[[ INFORMATION SUPPLIED, beginning ]]

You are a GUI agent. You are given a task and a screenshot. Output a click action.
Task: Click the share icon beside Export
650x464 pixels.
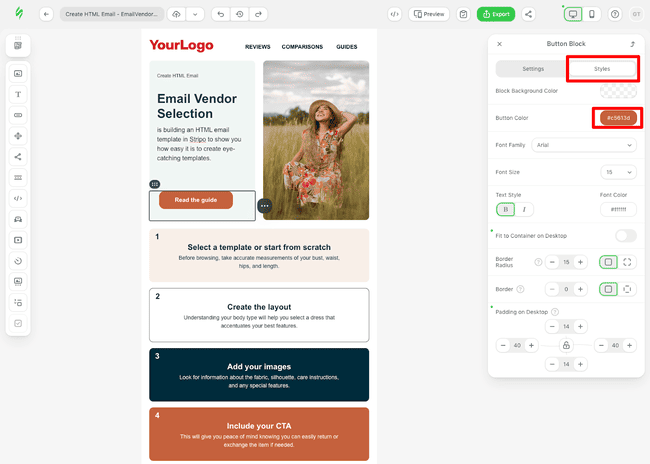point(528,14)
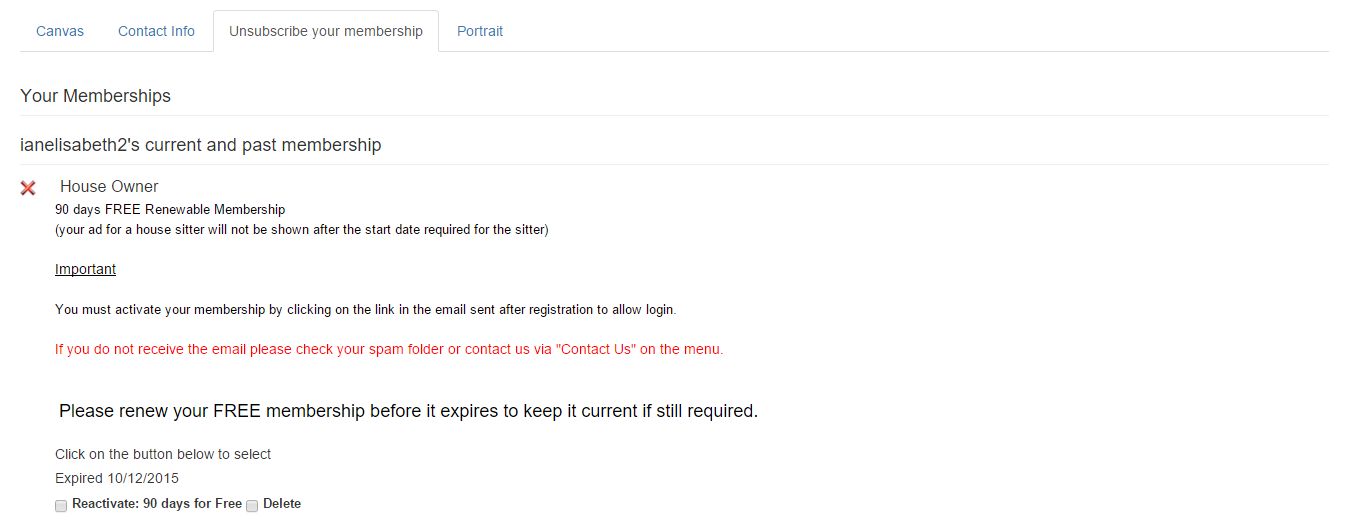Click "Click on the button below to select"

(x=163, y=454)
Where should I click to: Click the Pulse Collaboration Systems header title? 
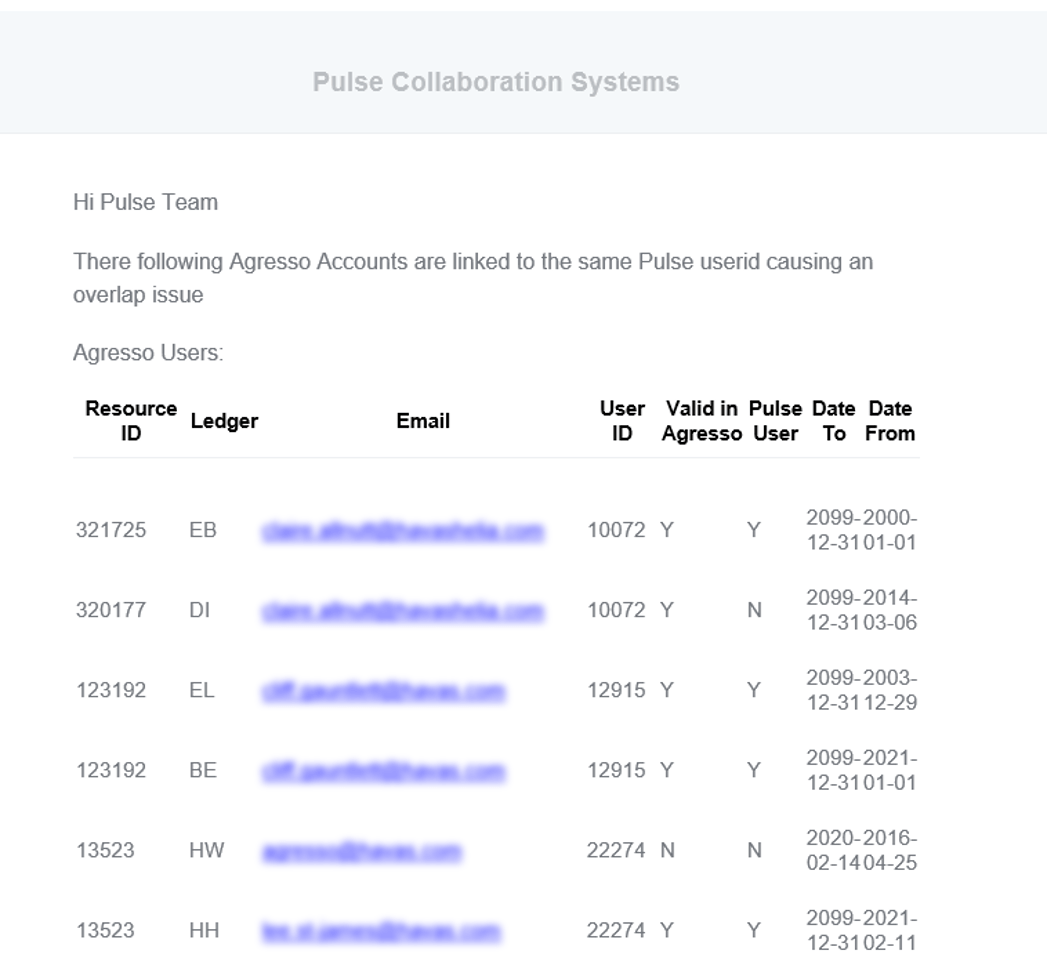(496, 82)
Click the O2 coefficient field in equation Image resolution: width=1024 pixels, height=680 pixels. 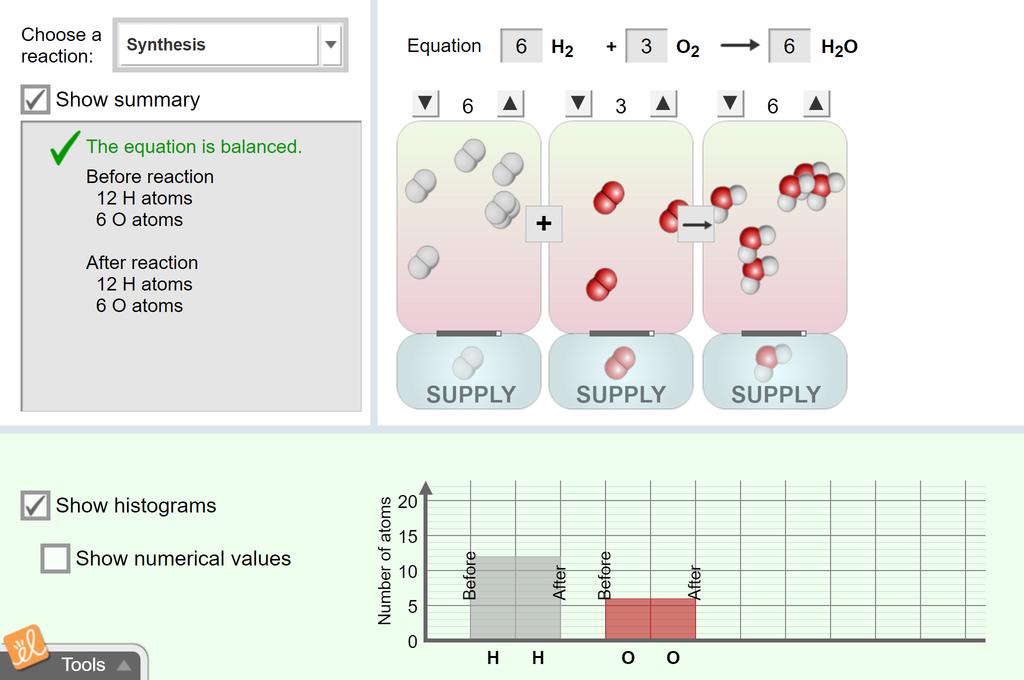[x=646, y=46]
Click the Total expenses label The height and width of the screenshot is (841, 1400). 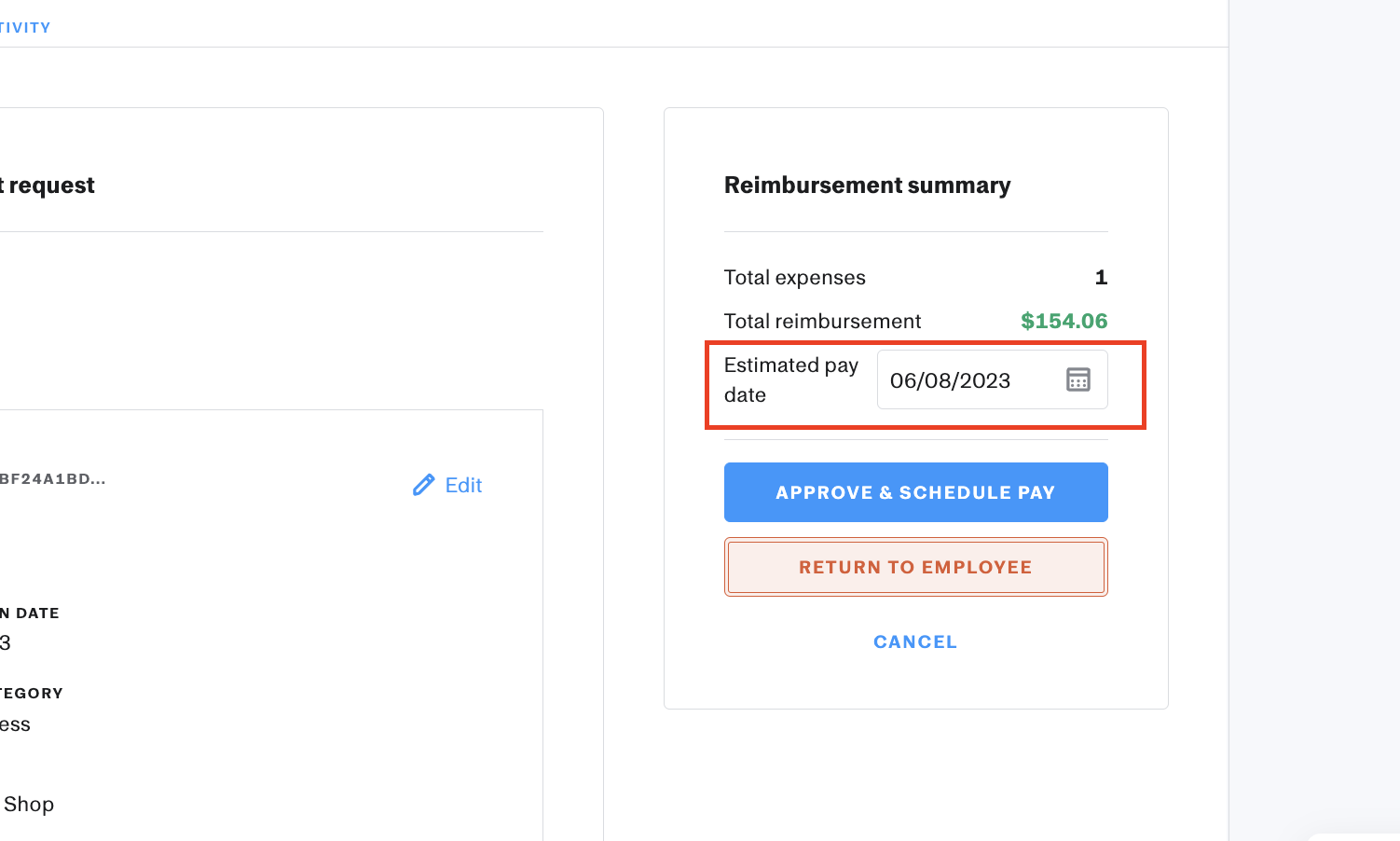click(x=794, y=277)
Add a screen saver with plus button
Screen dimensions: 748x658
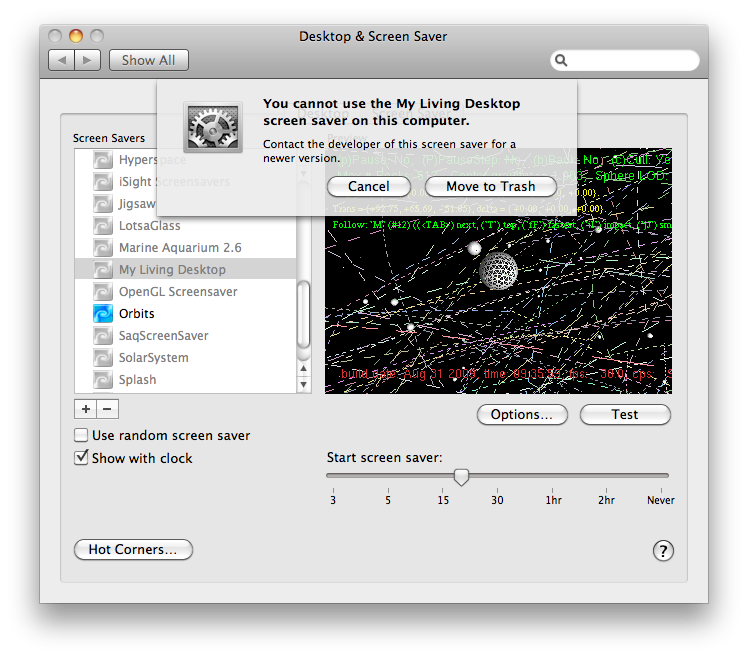[86, 409]
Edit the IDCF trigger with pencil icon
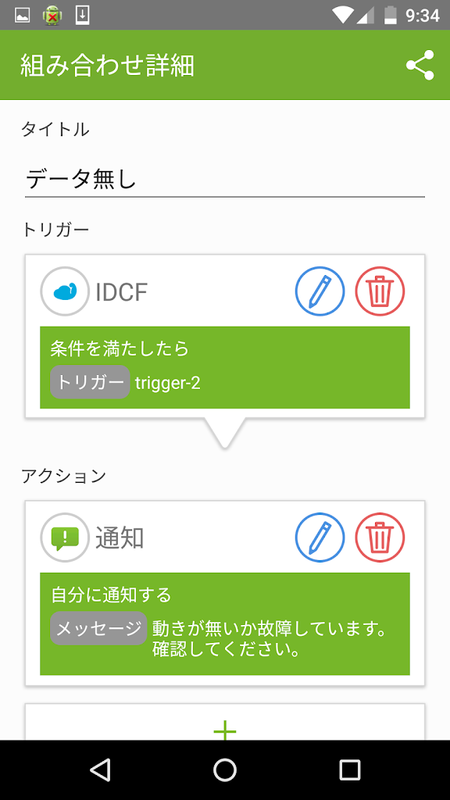 pyautogui.click(x=320, y=292)
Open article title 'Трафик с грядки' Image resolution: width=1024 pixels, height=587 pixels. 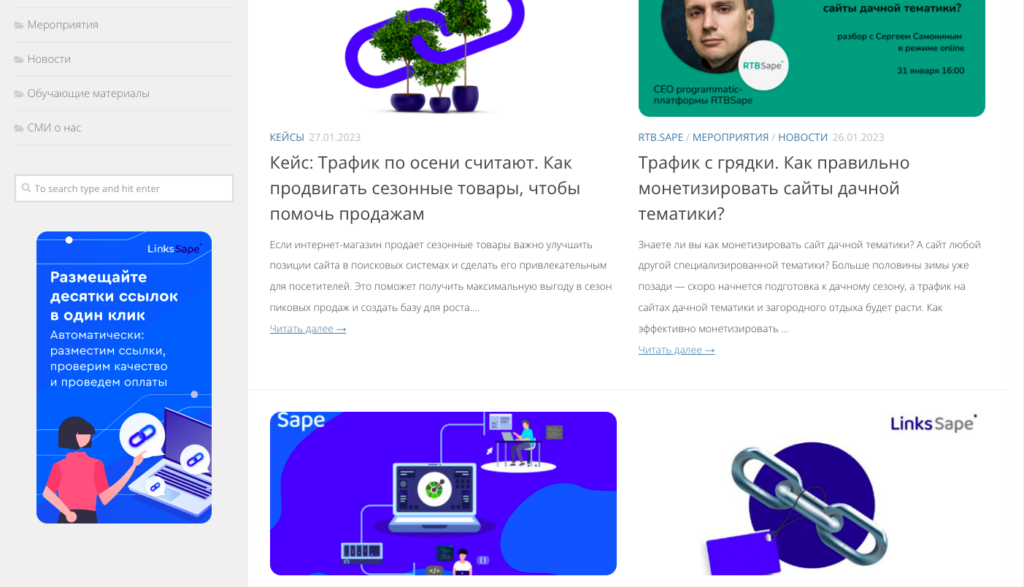(x=774, y=188)
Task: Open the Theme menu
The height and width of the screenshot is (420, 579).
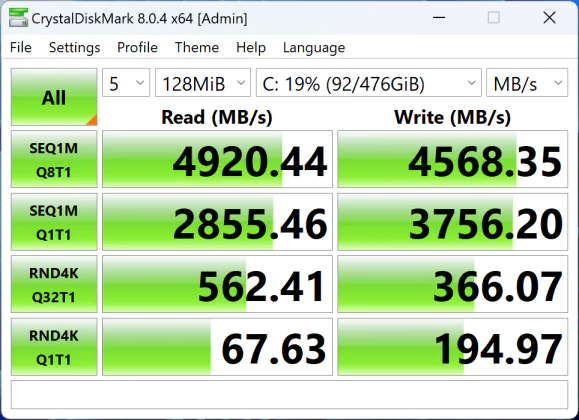Action: (197, 47)
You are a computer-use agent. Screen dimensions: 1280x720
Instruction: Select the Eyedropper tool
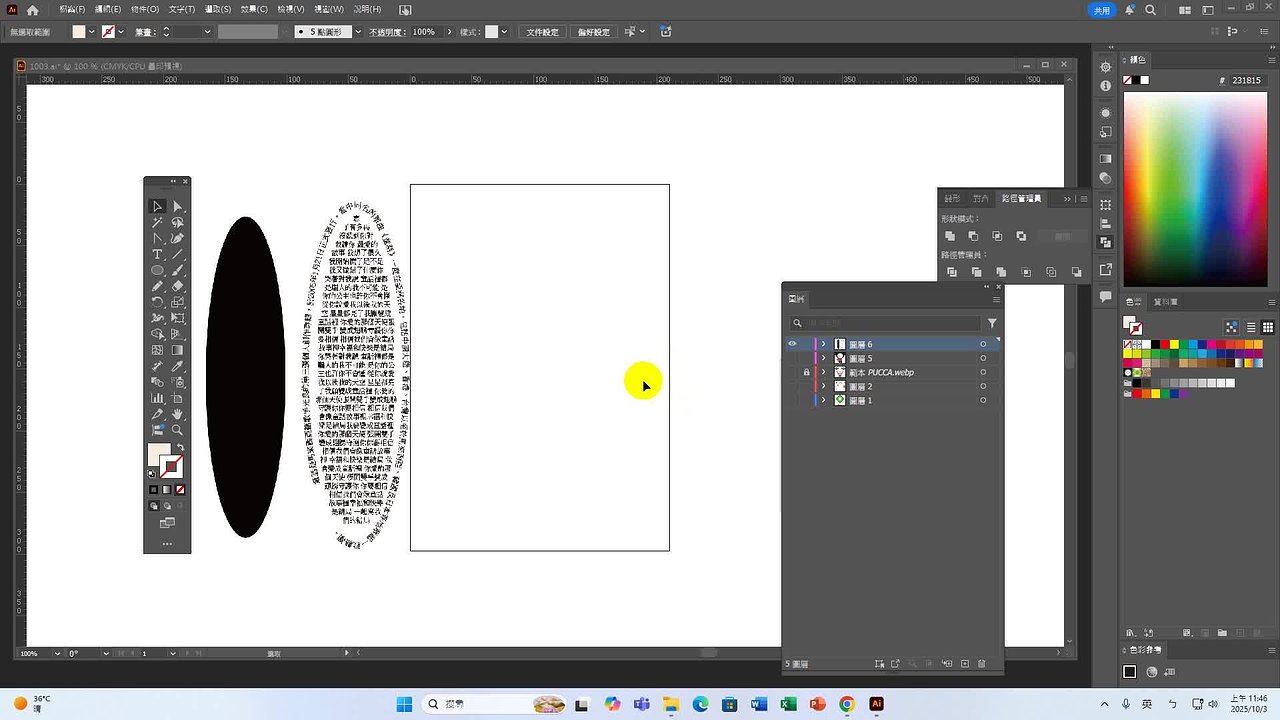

[[ INFORMATION SUPPLIED, end ]]

**PROMPT**
From the line that contains "You are a computer-use" to the last line of the records above, copy each line exactly, both ends included, and leave the pictures out.

**WRITTEN ANSWER**
You are a computer-use agent. Screen dimensions: 1280x720
Instruction: Select the Eyedropper tool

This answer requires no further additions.